(no subject)
Feb. 19th, 2007 07:58 amI figured out yesterday's bunny!
Okay, so we had a tragic predestination paradox, a time travel device that is thoroughly useless because it kills the traveller. And whoever gets thrown forwards knows they go back to die in the crash because it already happened. So I was trying to figure out if I should do that to Owen or Ianto. But then it gets boring because they run around trying not to die and then they die.
Except, not *or*. Have Owen *&* Ianto time jump forwards - and know one of them has to go back and die, because it already happened.
Now we have tension. Conflict. A screwed up mess.
Win!
Of course then the thing is either we make Owen noble and then kill him, we keep Owen selfish and then kill him, we keep Ianto noble and then kill him, or we make Ianto selfish and then kill him. Or we make Owen selfish and kill Ianto, or Ianto noble and then kill Owen.
... is that all the combinations?
ANYways, what I mean is: I like Ianto. I want Ianto to live. I thoroughly dislike Owen and would quite like to blow him up a bit. So if I send Ianto and Owen into a situation where one of them inevitably dies, it comes out as a bit of Owen bashing *even if* I let him live. Or *especially* if. Because we likes Ianto, and if Owen is even indirectly benefitting from Ianto's noble and inevitable demise, we hates him muchly.

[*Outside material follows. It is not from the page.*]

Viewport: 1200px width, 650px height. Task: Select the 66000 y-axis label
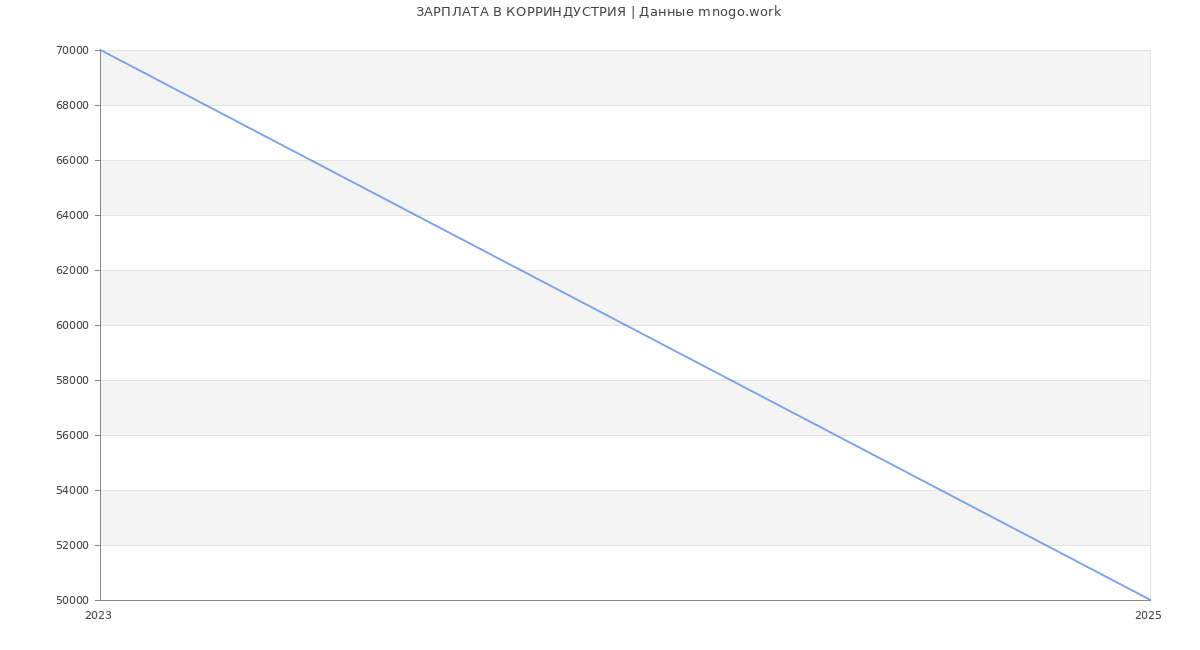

And whichever ending is set up it's author fingerprints everywhere. I mean, it's always an author's choice what happens, but sometimes it gets really *obvious*.
So I'm back to 'made of lose' for this plot.
Even if I get the whole team involved then it's still a big clunky ending.
If Jack is one of the candidates then he's the only one with a chance of surviving, so naturally he'd go. Except this time travel stuff is the only thing likely to end him, because he could be time looped or annihilated rather than simply killed, so he's at equal risk to everyone else. Having him walk in all "Hi, did you miss me?" would be... Hmmm, actually, having him walk in *oblivious* and all "Hi!" would be interesting, because then he *Time travelled back* so he could take the kaboom! And then he dies and doesn't die! And he'd know that the kaboom is his tragic and inevitable demise *but* he, being Jack, might have thousands or even hundreds of thousands of years first.
And at the end of all that he gets to come back and spend his last day on Earth with Ianto.
So at some point in the tragic and inevitable future (because Ianto is mortal, so time's winged chariot is just as much a crash crash as a dying train) after Ianto dies, Jack will have saved up that one last day, and he can visit it any time he wants.
With that probable certain death afterwards.
And knowing it really is the *last* day either way.
oooooh... suddenly I like it! We get all the angst, the tension, the big choice, the arguments, and then we get all that at the end! And it isn't a magic out, it isn't saying 'oops, not inevitable after all!'
And it makes Jack mortal, but in a really specific way.
*And* it leaves a possibility of massively buggering up spacetime if he dies in any *other* way, so suddenly he'll have to be a bit careful about that.
Joy!
It only really works if it's a Jack comes back after season 1 story as well, yesno? Because otherwise he'd not be oblivious?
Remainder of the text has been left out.